__PASSAGE FOR REVIEW__
# # # #
Pedestrians, motorists and university administrators can all help prevent a tragedy on Tondorf Drive by keeping in mind a few basic safety precautions and implementing simple precautionary measures.

Let’s look first at how pedestrians like me can help preserve our own lives. Most of our parents surely insisted since we were children that, as a rule, we always use sidewalks and crosswalks when provided. Whenever I set out on Tondorf Drive, I observe nearly all the pedestrians, including myself, ignoring the sidewalk, so nicely cemented and landscaped alongside the ICC. We must have forgotten the lesson which our parents taught us. Indeed, this common sense idea to use the sidewalk can keep us adults as safe today as it did when we were younger.

Georgetown has generously provided well-placed crosswalks (and sometimes even crossing guards) at several convenient points along Tondorf Drive. Whether one is traveling to Yates, Leo’s, Leavey or any other destination via this route, the crosswalks should be used diligently.

The motorists among us, whether driving a passenger car, DPS vehicle or GUTS bus, must also do their part to prevent a tragedy from occurring on campus. The way I often see people recklessly fly down Tondorf Drive makes me think the speed limit must be about 30 or even 40 miles per hour. Certainly this is not the case on such a busy road so often shared by pedestrians and vehicles.

My main challenge for drivers is simple: slow down! Reducing speed is the easiest way for a driver to avoid a collision with a pedestrian.

To the credit of most drivers I have seen, most drivers seem to consistently observe the stop signs along Tondorf Drive. But there are some drivers who apparently do not see the worth in stop signs. Thus, all drivers on campus should obey the stop signs as meticulously as they would on any other road.

The university should take steps to remind pedestrians and drivers of their responsibilities to those around them on Tondorf Drive. Signs calling attention to a speed limit and encouraging the use of sidewalks and crosswalks should be posted immediately. Perhaps DPS could take the initiative to promote the same precautions by actively encouraging drivers to slow down and pedestrians to use caution when walking.

It is imperative that the pedestrians and motorists of Tondorf Drive, including myself, change their behavior to heed the safety measures I am proposing. The university should take an active role in supporting this initiative.

Hopefully, if all three parties take on their respective, precautionary responsibilities, no HOYA reporter will find him or herself writing about a tragic accident on Tondorf Drive.

James Hilson is a sophomore in the College and opinion editor at THE HOYA.
# # # #
__DATA BLOCK__
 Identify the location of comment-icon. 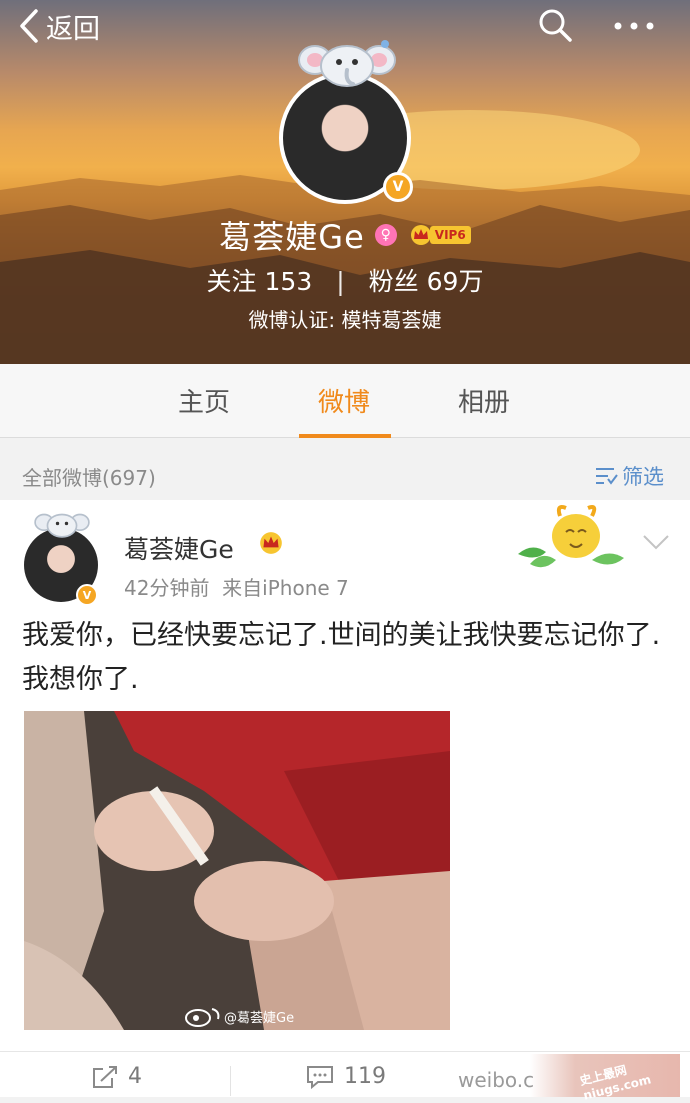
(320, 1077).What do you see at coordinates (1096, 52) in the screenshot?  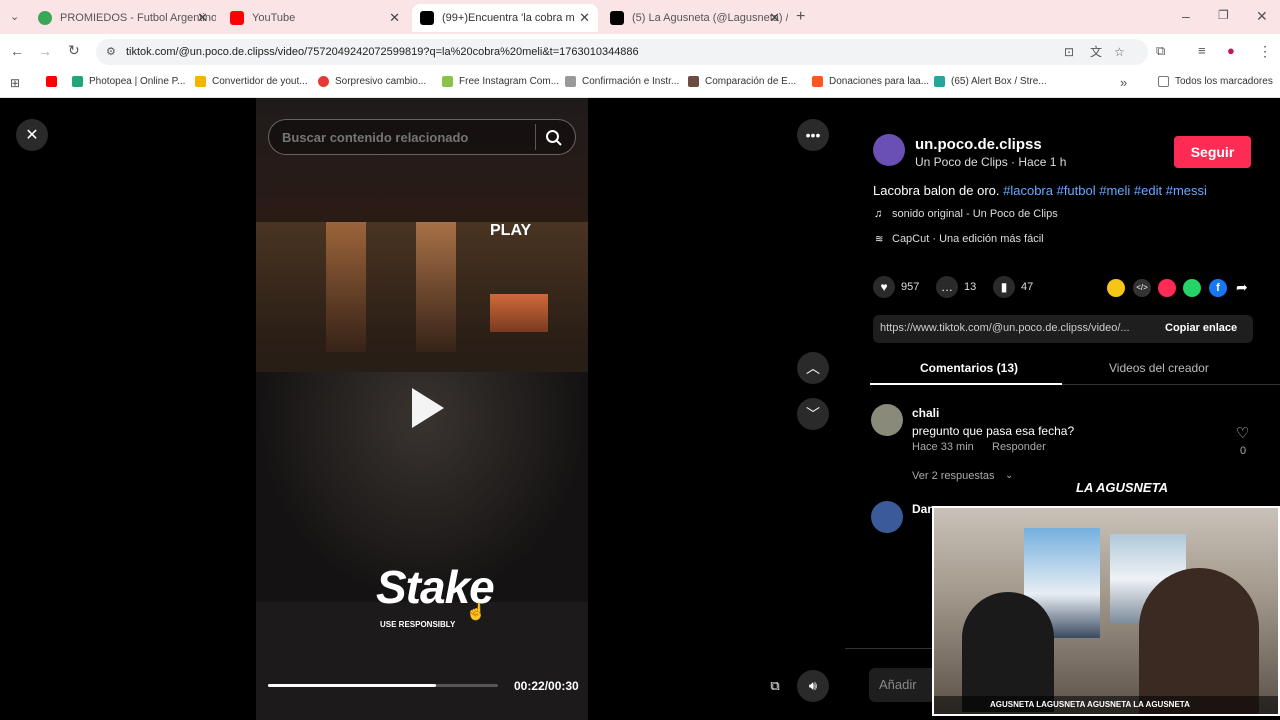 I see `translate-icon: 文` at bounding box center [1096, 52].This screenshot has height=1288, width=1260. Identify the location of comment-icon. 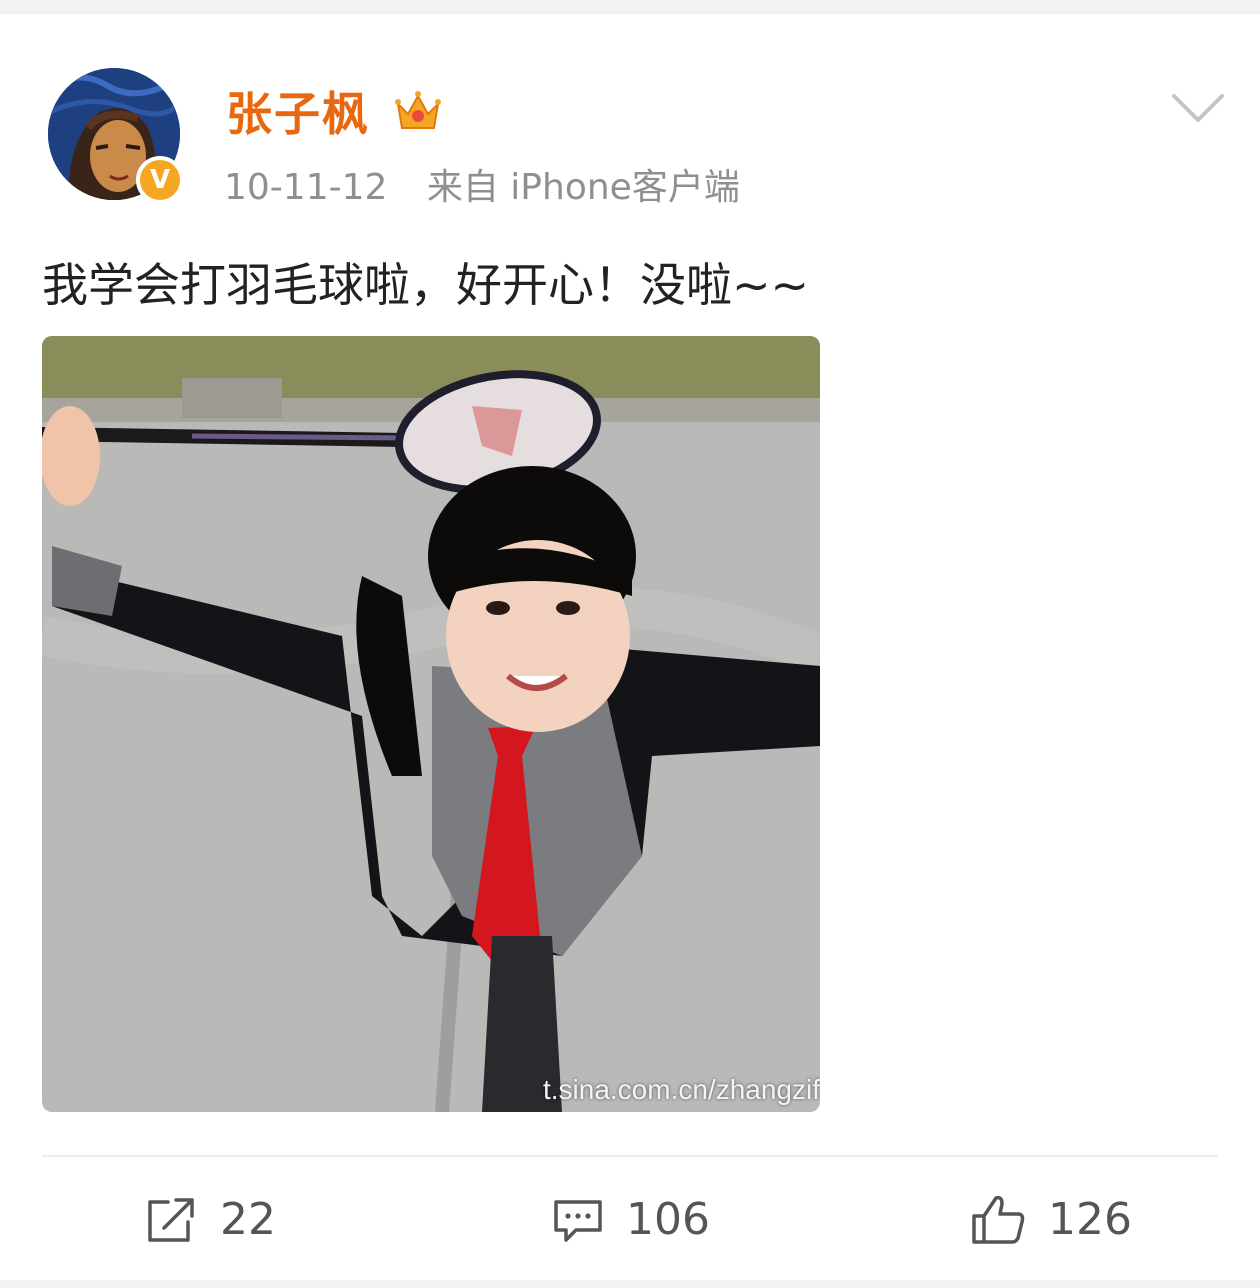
# # # #
__APPLY WHAT YOU READ__
(a) What does the Tondorf Drive safety piece call the easiest way for a driver to avoid a collision with a pedestrian?
(b) List every destination the Tondorf Drive safety piece names as reachable by way of Tondorf Drive.
The data after the Tondorf Drive safety piece is separate material with no connection to it.

__NUMBERED ANSWERS__
(a) Reducing speed.

(b) Yates, Leo’s, Leavey